『ガンスリンガー・ガール』をめぐる冒険(1)

GUNSLINGER GIRL 1 (電撃コミックス)

GUNSLINGER GIRL 1 (電撃コミックス)

ガンスリンガー・ガール』について、"悪趣味を悲哀でコーティングして免罪符を得ているような作品"と評することは容易い。

例えば悲惨な事件に巻き込まれて死にかけて死にたいと言っている少女に機械の手足を与えてしまう身勝手な振るまい。例えば投薬によって少女たちから無条件の信頼を得てしまう「条件付け」。例えば男たちよりも弱い少女たちの社会的身分。例えば「条件付け」られて銃器を手にした彼女たちの戦闘美少女的な振るまい。例えば戦いで傷付く少女たちの身体性とそれによって勝手に心を痛める男たち。例えば傷付いた少女たちの身体を癒すためにさらに加速する「条件付け」…。

ただし、この作品はそれらが最悪だということを自ら宣言している。それは彼女たちが属する組織に"社会福祉公社"というふざけた名前が与えられていることからも明確に見て取ることができる。よって問題はそちら側ではない。

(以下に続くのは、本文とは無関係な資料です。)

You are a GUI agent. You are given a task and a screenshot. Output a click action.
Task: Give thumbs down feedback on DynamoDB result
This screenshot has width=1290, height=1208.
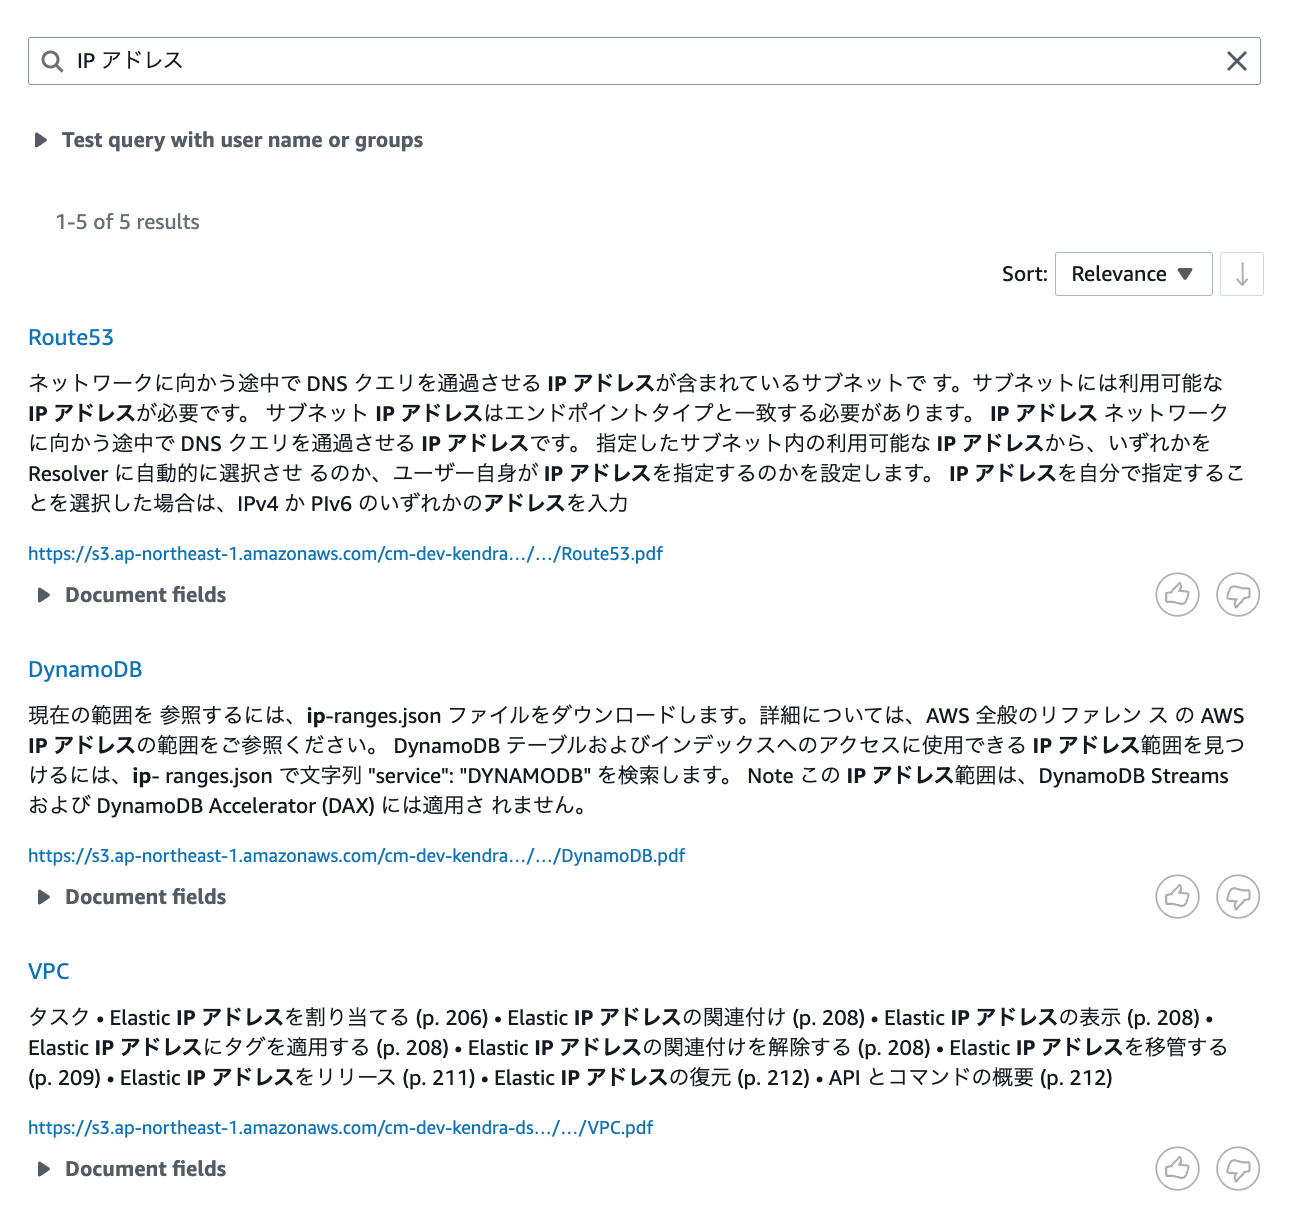click(x=1237, y=897)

この作品はオタクと二次元美少女の関係性を描写しようとしている。ただ、その種の問題意識を抱えた作品は『ガンスリンガー・ガール』だけではない。ならばこれを特権的に扱う意味はあまりないと言えるかもしれない。しかし裏を返せば、こう指摘することもできるだろう。この類の想像力はゼロ年代を象徴する同時代性のひとつなのではないか、と。

ゼロ年代と90年代を考える上で見落とすことのできないこの点については、機会を改めて慎重に検討していきたい。